In methodological terms, the study adds yet more force to the trend of acu researchers to look for a different type of acu "control" than ear points proximal to the "active" addiction points. The care and credibility of the study will no doubt strongly influence the design of the three-year, multi-site trial of acu care soon to begin under the auspices of the Center for Addiction and Substance Abuse. Compared to most previous studies, a very high proportion (75%) of the Yale subjects completed the treatment course, getting an average of three treatments a week, and dropping their rate of positive urine screens from 93% at baseline to 55% after six weeks. Hard core addicts by any measure, they reported statistically significant improvements in depression and other psychological symptoms as well as craving. They expressed hope that the treatment could and would help them. As working clinicians have these kinds of well-established data in mind, they will enhance their capacity to transmit similar hope to clients on their current caseload.

This documented high completion rate with such a problematic population can stiffen the resolve of program administrators to look more deeply into what it is about their present procedures that could be helping or hurting retention. The Yale group reveals little in this study about what specific measures they believe may affect retention, yet the improvement over their own prior reports indicate that some learning is going on. One can look forward to the team's future reports.

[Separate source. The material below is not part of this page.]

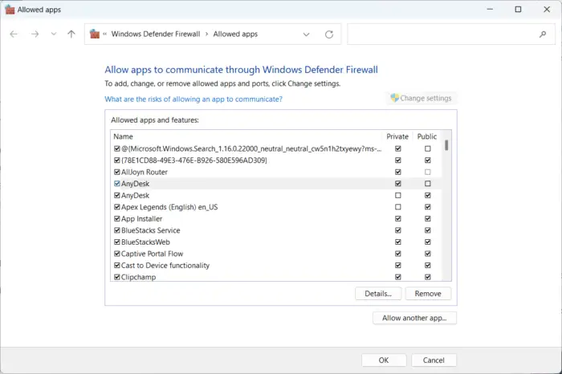This screenshot has height=374, width=562.
Task: Click the Forward navigation arrow
Action: [x=35, y=35]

The only statistically significant difference between the study groups was that the subjects getting the "active" treatment reported a greater decrease in craving.

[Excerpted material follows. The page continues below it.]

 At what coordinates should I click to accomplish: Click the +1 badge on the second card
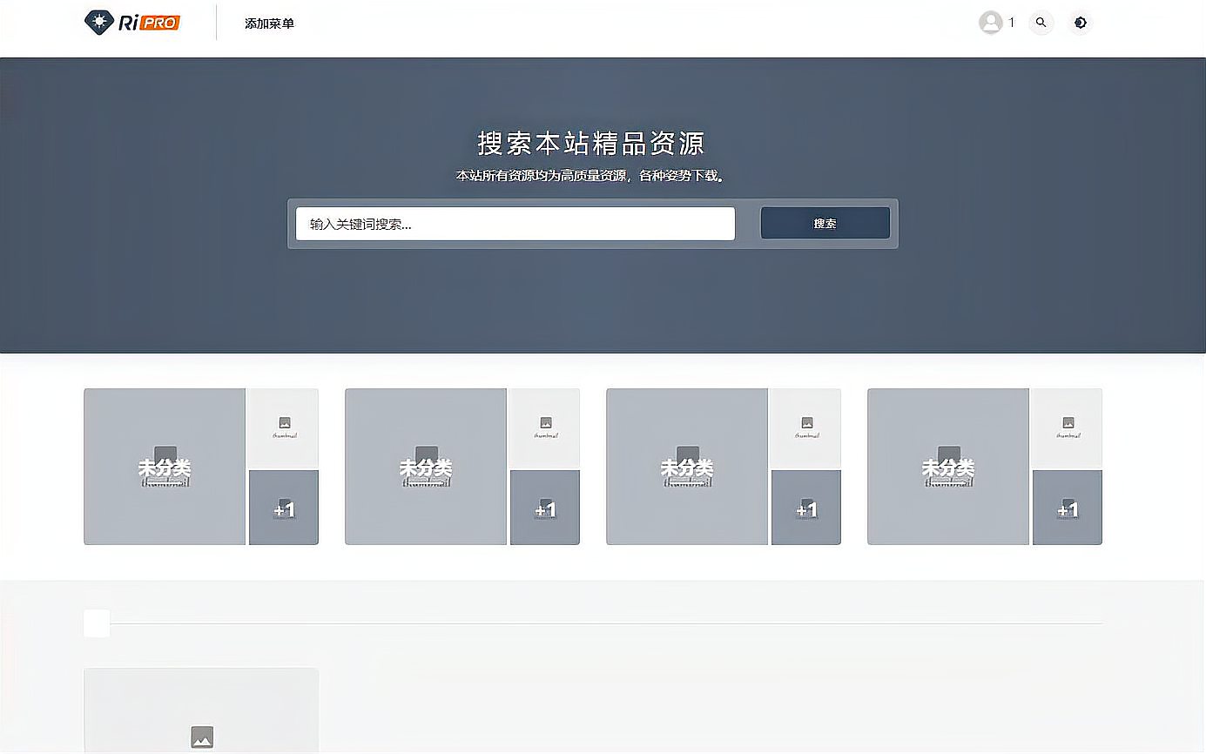coord(545,508)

Of the 40 subjects in the study, 18 were HIV-positive. Compared as a whole against all the HIV-negative subjects, regardless of group assignment, they responded better on some study measures, notably completion, positive urine samples, and initiation of abstinence.

The experimenters addressed the problem of trying to isolate the effect of acupuncture from the other study-related experiences which the subjects had that might have been therapeutic, such as staff attention, regular urine screens, and the relaxation benefits of lying down for 45 minutes during the treatment. While they suggest in future studies adding a relaxation control group, they warn: "Given the present state of our knowledge concerning acupuncture, there is no obvious way to definitively (emphasis theirs) resolve issues concerning the effect of placebo response on treatment outcome."

Though this study, in having the subjects semi-isolated and lying down during needling, departed in a major way from the NADA protocols, the authors recommend that future acu studies on cocaine addiction be conducted according to the seated, group treatment method "as is the standard procedure at Lincoln Hospital."